While the military in Khartoum began protecting protesters from the gunfire of snipers deployed by the interior ministry, outside the capital they did not intervene to stop such violence. The day al-Bashir was overthrown, security forces killed some 13 civilians outside the capital.

We should not forget that the army constitutes an integral part of the former regime and that a continuous presence of al-Bashir’s inner circle in politics will allow the regime to reproduce itself and survive.

Only when the former regime is fully dismantled, can the task of building a new Sudan led by a civilian transitional government begin. This process, however, has to involve women, who have borne the brunt of our extractive war economy and political repression.

With this idea in mind, on April 14 a coalition of women’s groups who have been mobilising people and leading protests throughout this uprising issued a statement in support of the Declaration of Freedom and Change, demanding that at least 50 percent of those who make up every facet of the new transitional government are women and that affirmative action be implemented in favour of representatives from marginalised regions.

The fact that the protesters – both women and men – have made it clear that they reject the new leadership of the military council is an encouraging sign. The council’s head, General Abdel Fattah al-Burhan, and his deputy, Mohamed Hamdan Dagalo (also known as Hemeti) are both responsible for countless war crimes and crimes against humanity committed by forces under their command in Darfur and in South Sudan. Whatever attempts are made abroad to whitewash their track record will likely fail to take any effect at home.

Meanwhile, there has also been a push for much introspection within the protest movement about societal oppression. Women at the sit-in have organised marches to demand that men actively challenge the culture of sexual harassment that has left women feeling unsafe within protest spaces. Calls by the Sudanese Professionals Association on women protesters to lead cleaning activities have also been sharply rejected and criticised.

In many ways, the sit-in is increasingly becoming a microcosm of the kind of society that young people are yearning to build, one in which the social change they seek becomes a political reality.
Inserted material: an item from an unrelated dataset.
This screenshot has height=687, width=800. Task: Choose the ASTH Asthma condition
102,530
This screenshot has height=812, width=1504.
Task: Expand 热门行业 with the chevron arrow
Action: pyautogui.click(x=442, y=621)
The young women we spoke to all told us that there is plenty of reason for hope, but that this revolution, which has been decades in the making, has only just begun.

A group of Sudanese women taking part in a protest against the military government on April 26, 2019, in Khartoum, Sudan [Getty/Fredrik Lerneryd]
A group of Sudanese women taking part in a protest against the military government on April 26, 2019, in Khartoum, Sudan [Getty/Fredrik Lerneryd]

The views expressed in this article are the authors’ own and do not necessarily reflect Al Jazeera’s editorial stance.